Task details →
Determine the count of lines containing "agent" in the entries below and return only that figure.

Source records →
+---+

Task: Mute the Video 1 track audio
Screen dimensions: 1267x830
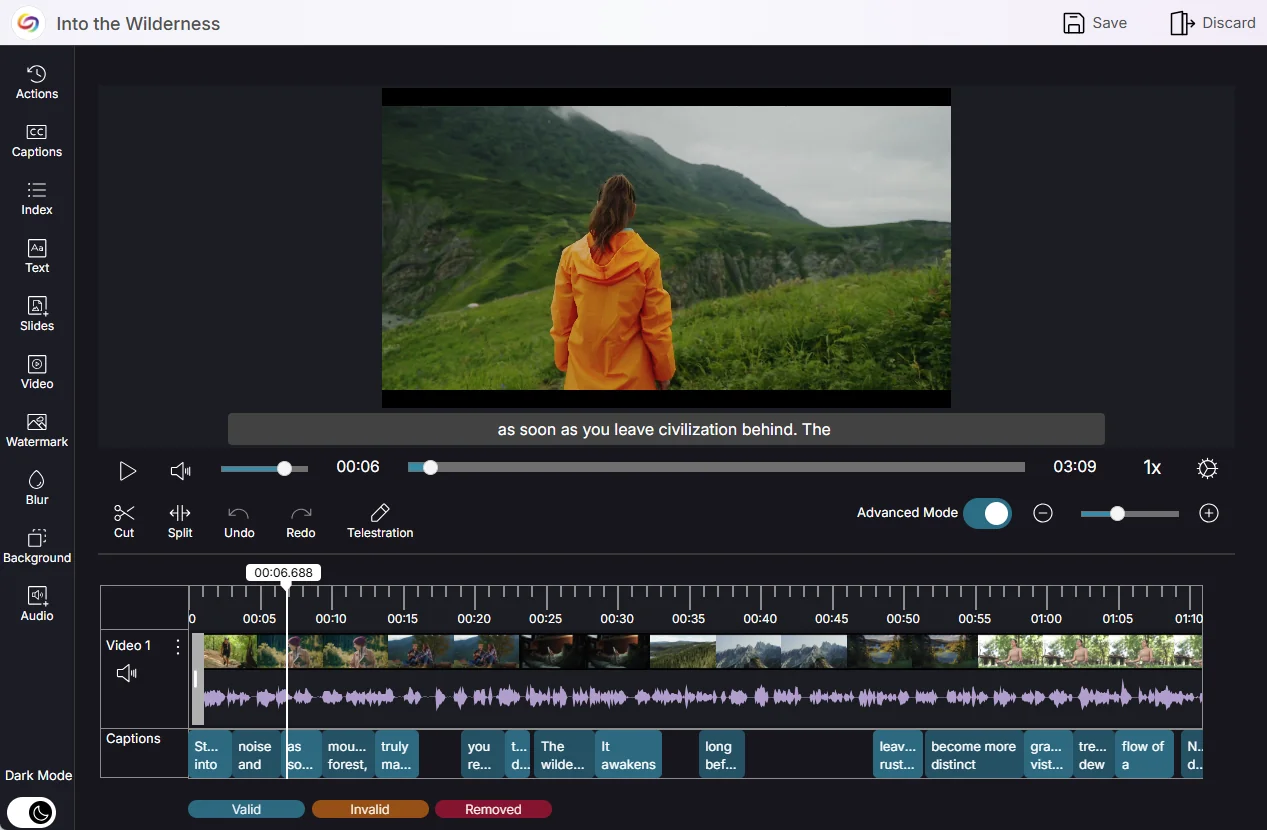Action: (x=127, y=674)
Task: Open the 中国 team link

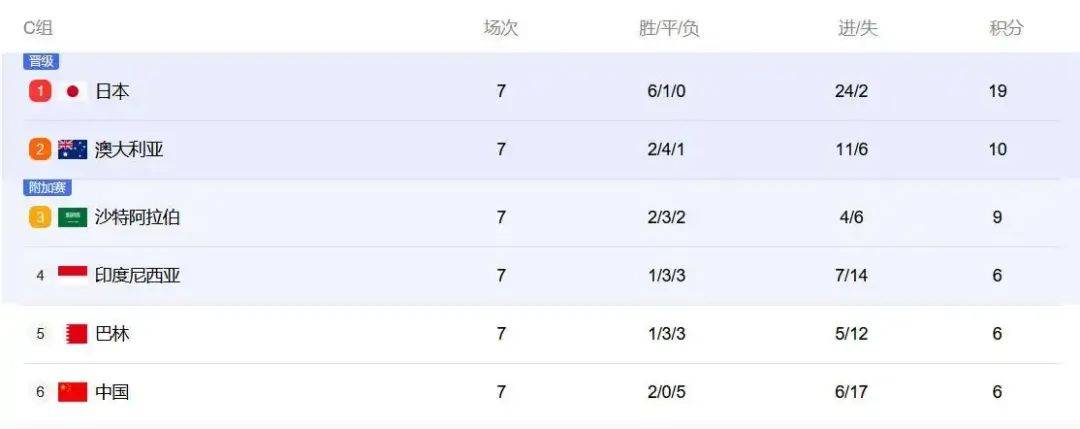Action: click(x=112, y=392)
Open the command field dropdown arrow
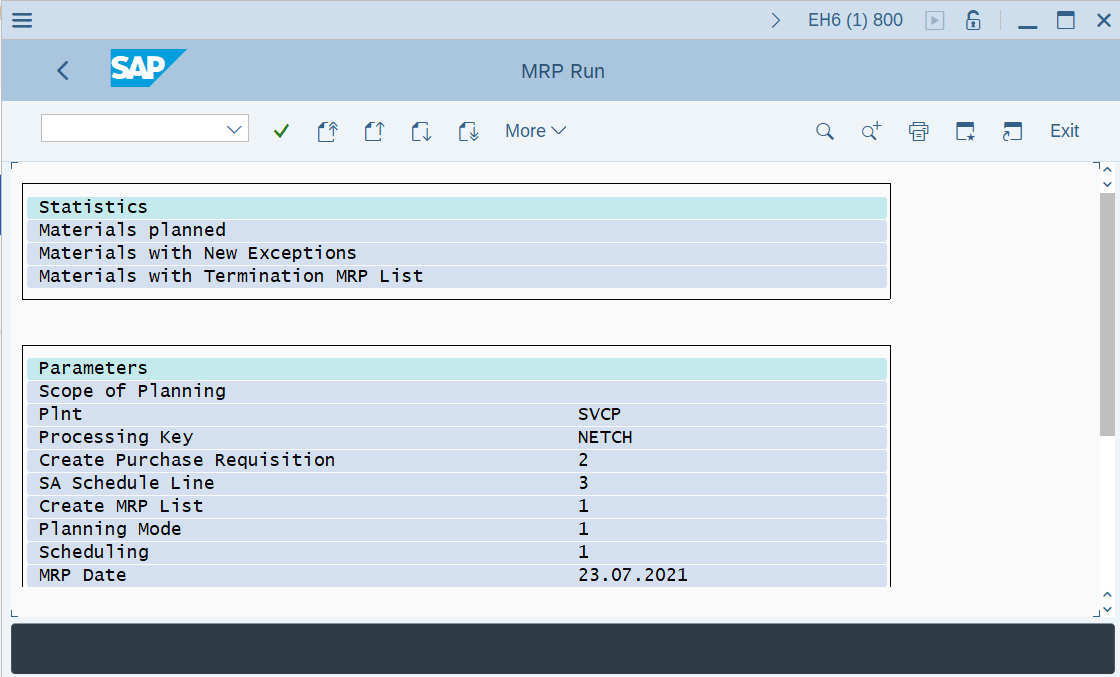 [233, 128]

+---+

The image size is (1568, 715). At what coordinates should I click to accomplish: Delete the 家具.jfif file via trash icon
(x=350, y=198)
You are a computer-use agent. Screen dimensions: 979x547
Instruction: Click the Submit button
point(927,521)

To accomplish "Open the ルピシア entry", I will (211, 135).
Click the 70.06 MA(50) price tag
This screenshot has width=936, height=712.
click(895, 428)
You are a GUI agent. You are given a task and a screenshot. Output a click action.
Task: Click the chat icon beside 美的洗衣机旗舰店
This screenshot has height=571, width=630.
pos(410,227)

+---+

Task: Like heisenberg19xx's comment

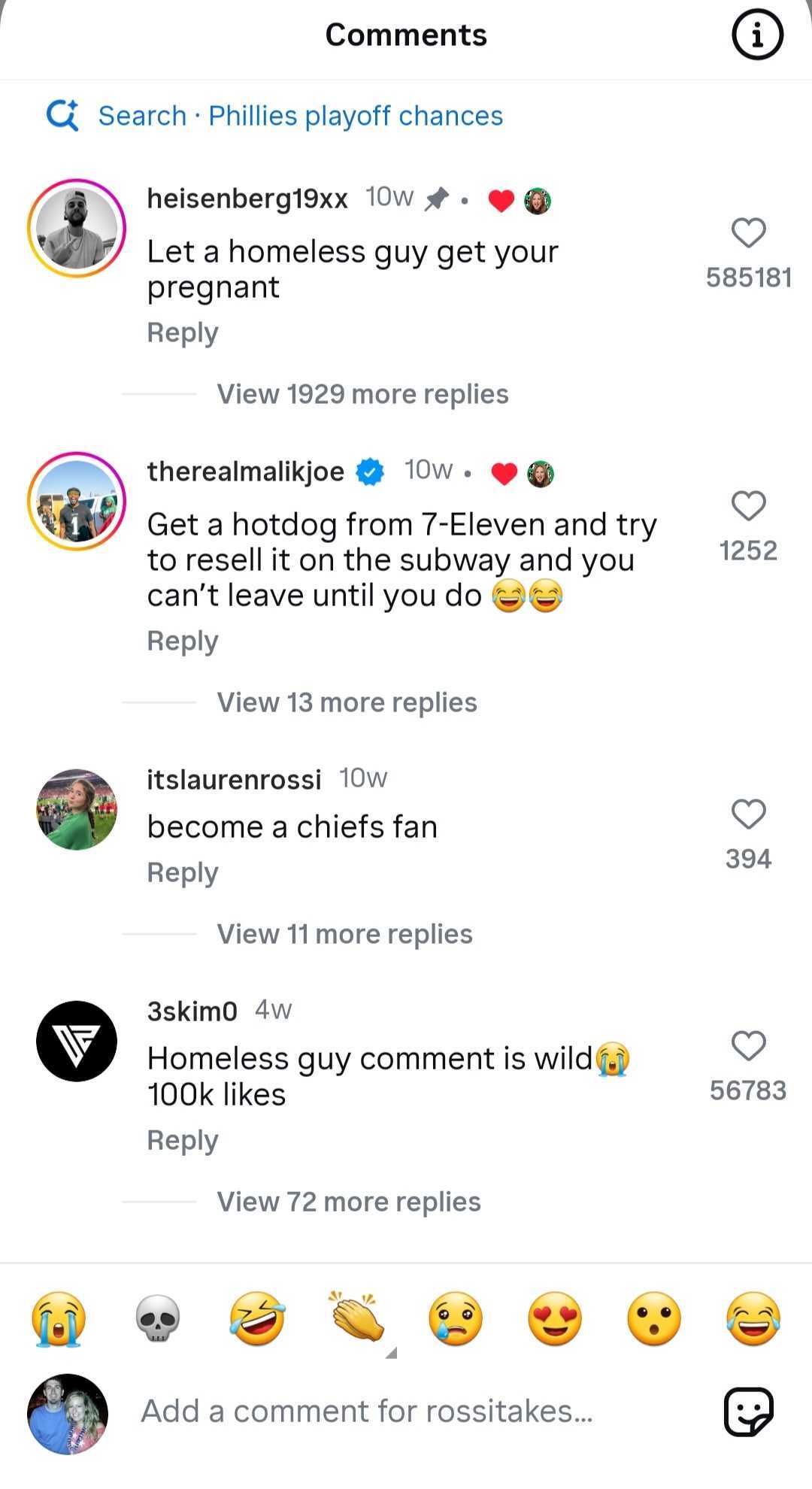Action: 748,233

+---+

Task answer →
2